# Think this is a bad idea?



## LethalAudio (Feb 12, 2003)

Ok, I got my cd changer mounted but Im scared if I leave it that way Im going to screw it up. I have it mounted at an angle. Not angled from bottom to top like it would just be sitting there on the ground. But I mean, its angled from side to side at about 45-50degrees. My concern is that its going to screw up the cd changer because at the moment, its loading the cds from the bottom to the top and Im scared that if the box shakes too bad the cd will fall out and the changer is going to be screwed up. I hit a few rather large bumps in the road today on the way to work to see what would happen and it skipped a little bit. I turned the volume up to about 80% of the max. and no problem, but I dont want to leave it that way if its going to run the risk of dropping the cd. Anyone know anything about this? Is it ok? or do I need to mount it with the bottom level?
If you look in my cd page, you can see what im talking about, the cd changer face is flush with the sub wall.
Anyone? Anyone? Anyone?


----------



## Russia (Jul 24, 2003)

Dude Im so confused by that entire post...u need to explain it more throughly and some pics would b nice.


----------



## sr20dem0n (Mar 19, 2003)

yeah I have no clue wtf is going on


----------



## LethalAudio (Feb 12, 2003)

Im asking if you guys think my cd changer being angled in an odd way is going to screw it up cuz of the vibrations. Its not easy for me to describe something like this, its kinda odd.


----------



## sr20dem0n (Mar 19, 2003)

It really depends on the angle and the cd changer.
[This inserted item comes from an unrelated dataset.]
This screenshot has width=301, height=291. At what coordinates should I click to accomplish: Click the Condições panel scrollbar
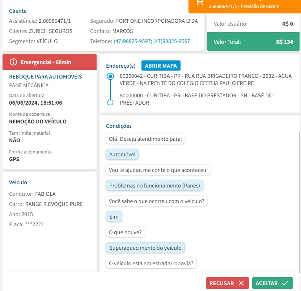click(299, 199)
If you look at the instruction manual or the specs online, most of them will list angles that it will operate normally in.


----------



## LethalAudio (Feb 12, 2003)

well, i just looked at the instructions and it says nothing about that angle of mounting.
is it possible for me to post a pic thats on my computer or does it have to be one thats online and i have to link to it?


----------



## sr20dem0n (Mar 19, 2003)

you have to have a server to put the pic on, then you link to the pic


----------



## LethalAudio (Feb 12, 2003)

Ok, hows this. Any better? See why Im concerned? Its on a slope. I dont recall ever seeing one mounted like that...but Im sure there has been one. I dont feel like tearing through all my car audio mags right now though


----------



## Exalta (Jan 21, 2003)

how about mounting it below the rear deck or under your car seat? That's how all CD changers i've seen are mounted


----------



## sr20dem0n (Mar 19, 2003)

ohhh I see now....I'm not exactly sure what can be done about it, you might want to try Exalta's suggestion


----------



## LethalAudio (Feb 12, 2003)

well, earlier today, I took it out cuz I didnt want to risk screwing it up. I started on mounting it under the rear deck and Ive got a red neon Im wiring into the trunk light so I got some stuff happening in the back. Thanks for the suggestions though. Most people I know have theirs under their seats or in the glove compartment or in a console.
I didnt really think about mounting it there untill I looked at the instructions earlier today. I never payed it any attention. Ive seen it done before, but I never considered doing it. I think itll look good if I can get everything centered up right.
Man...I got alot of work to do.


----------



## sfhellwig (Feb 4, 2003)

I'm sure the changer ran at that angle but its not suggested to do that. The changer must "know" what angle it is at to compensate bumps properly. That is why most if not all changers have the lever for horizontal, vertical or 45 degrees. The way you did it threw it a curve ball which it handled but then the concern becomes wear on the changers suspension/parts that it wasn't meant to handle. Again, it ran fine but in the long run it probably would have given up earlier than it should.


----------



## LethalAudio (Feb 12, 2003)

yea, the compensators and springs wouldnt adjust for the off angle so, ya know, i dont wanna risk screwing it up. I already had a bad experience with a previous changer and its best that i do what i can to extend the life of this one.


----------



## Exalta (Jan 21, 2003)

How's the relocation going? Better strenthen those rear deck mount braces. 

Good Luck!


----------



## LethalAudio (Feb 12, 2003)

It went excellent. I just got through earlier tonight and it looks great. I used 1/2" plywood and some 1" self tapping screws to mount the one piece onto the bottom of the deck and I made a cover for it and spent about an hour carpeting and fine tuning it and later on im going to finish off the whole trunk and it will end up covering the sides and bottom of the changer. Ya know, for something I just did on a whim, it looks good. Ill get some pics up soon hopefully cuz Im proud of the work I did on this one....well Im proud of all the work I do.


----------



## Exalta (Jan 21, 2003)

That's nice to hear! 

by the way, i hope you made some sort of spacer/insulation between the wood and the rear deck so it won't rattle when you drive or when your subs/speakers are on.


----------



## niky (Jul 20, 2002)

rubber spacers... you can get 1/4" rubber spacers that should work pretty good, and provide additional shock absorption for your changer.


----------



## LethalAudio (Feb 12, 2003)

well, i havent thought about that, its on there pretty good and I dont know if it will rattle. But I have some of that insulation foam you throw down on your floor before you put down new carpet, its about 3/8". Im using it under some of the vinyl on my box so that raises it up a little bit. If it does rattle, I think I can just mount some of that in between the two. Im about to go pick up my girl and go look at some cars so if it does rattle, Ill find out soon. But Ill probably pick up some of those rubber spacers just in case.
Thanks for the support and suggestions guys!


----------